Wife. Mother. Veteran. Foster Carer.

I didn’t set out to build a platform.

Fostering Kingdoms grew out of lived experience out of seasons of fostering that were deeply meaningful, deeply complex, and often carried quietly.

My name is Jess. I’m a foster carer, wife, and mum. Before fostering, I served in the Army, a role that shaped my understanding of responsibility, structure, and leadership, but also taught me the cost of carrying weight without always being seen. I also had to learn how to parent through the hardship of being hundreds of miles away from friends and family.

Fostering brought a different kind of responsibility.

One that required advocacy, discernment, emotional regulation, and the willingness to make decisions that didn’t always come with affirmation or clarity. Over time, I noticed how often foster carers are expected to be strong, capable, and compliant while carrying grief, pressure, faith questions, and moral weight beneath the surface.

Fostering Kingdoms exists because I know how isolating that can feel.
To carry so much, and not feel seen or heard.

Why This Space Exists

I’ve often advocated for children when it wasn’t easy or convenient sometimes knowing the cost would land with me personally. Children don’t have the capacity to assess risk or advocate for their own long-term safety, so adults must stand in that gap with clarity and courage.

That kind of advocacy can be misunderstood.

It can be labelled as “difficult.”
It can cost relationships.
It can leave carers carrying decisions alone.

This space was created to name those realities not to criticise systems or people but to support carers in staying grounded, faithful, and whole while doing what is right.

My faith is not something I perform or present as an answer.

It’s what has kept me grounded when outcomes were uncertain, when decisions were costly, and when the work felt heavier than I expected.

I believe faith isn’t about having certainty or control — it’s about presence.
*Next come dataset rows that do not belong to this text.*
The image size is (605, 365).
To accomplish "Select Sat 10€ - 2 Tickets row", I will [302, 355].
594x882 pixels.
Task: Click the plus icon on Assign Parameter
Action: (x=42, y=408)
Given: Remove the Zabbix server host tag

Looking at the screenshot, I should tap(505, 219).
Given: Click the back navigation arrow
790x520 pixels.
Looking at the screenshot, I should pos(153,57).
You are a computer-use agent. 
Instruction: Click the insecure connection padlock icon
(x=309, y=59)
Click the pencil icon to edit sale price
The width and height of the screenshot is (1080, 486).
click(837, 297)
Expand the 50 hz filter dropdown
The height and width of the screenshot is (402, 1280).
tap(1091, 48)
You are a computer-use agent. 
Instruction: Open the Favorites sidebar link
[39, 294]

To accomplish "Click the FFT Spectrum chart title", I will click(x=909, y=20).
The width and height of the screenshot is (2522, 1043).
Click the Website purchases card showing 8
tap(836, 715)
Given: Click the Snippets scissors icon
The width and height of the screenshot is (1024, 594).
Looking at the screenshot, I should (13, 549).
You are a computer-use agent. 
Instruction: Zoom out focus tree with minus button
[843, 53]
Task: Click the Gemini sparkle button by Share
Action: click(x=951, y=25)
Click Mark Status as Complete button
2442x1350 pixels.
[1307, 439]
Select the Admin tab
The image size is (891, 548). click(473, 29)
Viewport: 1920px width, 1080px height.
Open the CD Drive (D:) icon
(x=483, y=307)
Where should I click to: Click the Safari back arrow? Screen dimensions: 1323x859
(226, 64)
About returning to God when the path isn’t clear, when grief sits close, and when obedience costs more than comfort.

Faith, for me, has been less about striving and more about staying.

Through the podcast, reflections, and resources, my hope is to offer foster carers:

  • language for experiences that are often unnamed

  • reassurance that they are not failing because things feel hard

  • permission to grow without pressure

  • faith-based grounding that doesn’t demand performance

  • a sense of being seen and understood

This isn’t a space for quick fixes or loud answers.

It’s a place to slow down, reflect, and continue the journey with greater awareness and care.

You don’t need to agree with everything here.
You don’t need to have it all figured out.
And you don’t need to be in a particular season to belong.

If you’re carrying the weight of fostering whether quietly or loudly, you are welcome here.